Read Sean McKeown every Friday... at StarCityGames.com!
Friday, June 13th – With Regionals now behind us, and not enough results on the books to actually work up a good post-script on the U.S. Regionals by my weekly deadline, I seem to have permission to do what I’ve wanted to do for some time now: discuss Block Constructed.

This entry is friends-locked for the necessity of the survival of the human race. I’ve added turing_test to my Friends list, so anyone who’s passed the Turing test validation procedure can read it… and web-spiders can’t. There are only a few networks left under our control that we can be sure are uninhabited by the recent… issues… and it seems AOL is one of them, so I’m posting via AOL. Who knew one day we’d be glad there was a network so uncoordinated and inefficient that it was inherently protected from external control, because it’s so crappy no one can control it, not even the service providers? I’d say thank goodness for foresight, but instead I’m pretty sure we’re just blessed by good old fashioned human inefficiency.

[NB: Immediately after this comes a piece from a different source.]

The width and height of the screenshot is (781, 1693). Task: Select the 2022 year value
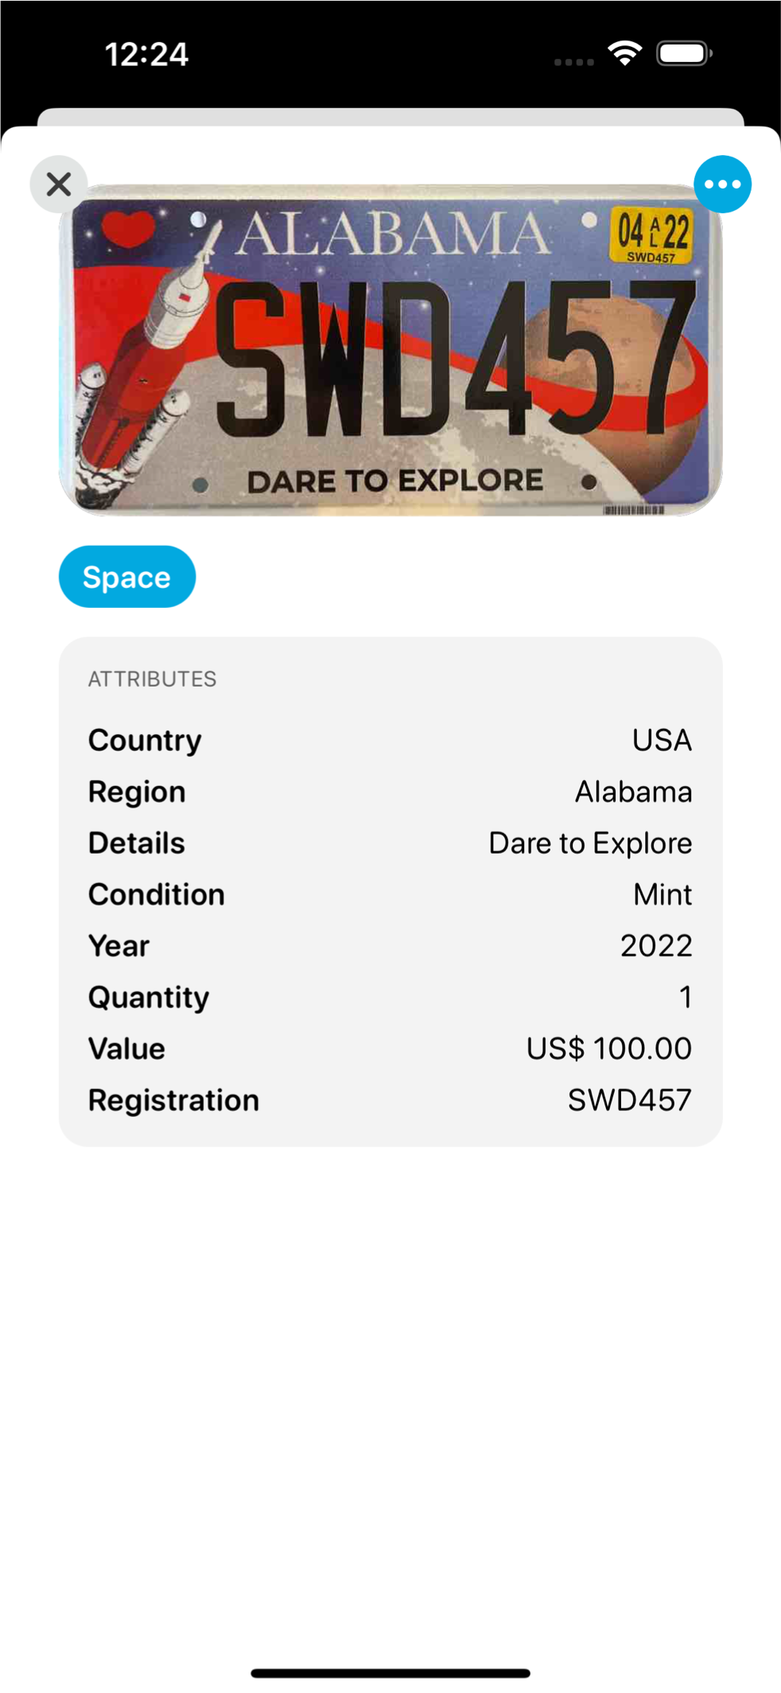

It’s been one hell of a day. I overslept yesterday only to learn it was probably the best idea I’d ever had in my life; getting trapped in a morning commute would have been far more “killer” yesterday than we’re used to thinking of. News of why this is happening is sparse and trickles in catch-as-catch-can, but if you take your paranoid theories behind The Matrix and the Terminator series and cross-breed them I suspect you’re not too far from the truth. All I know is that I’ve never been so glad to have a slightly older, somewhat low-tech car, and that you could never install OnStar on it in a million years. You know how everyone kind of just boggled when the Super Bowl had the ad for the car that parks itself? Apparently this function isn’t “just” hardware based but is at least part software, a way of programming the computer to take the controls of the car directly and to follow a programmed set of rules that sum up to “parked car” somehow.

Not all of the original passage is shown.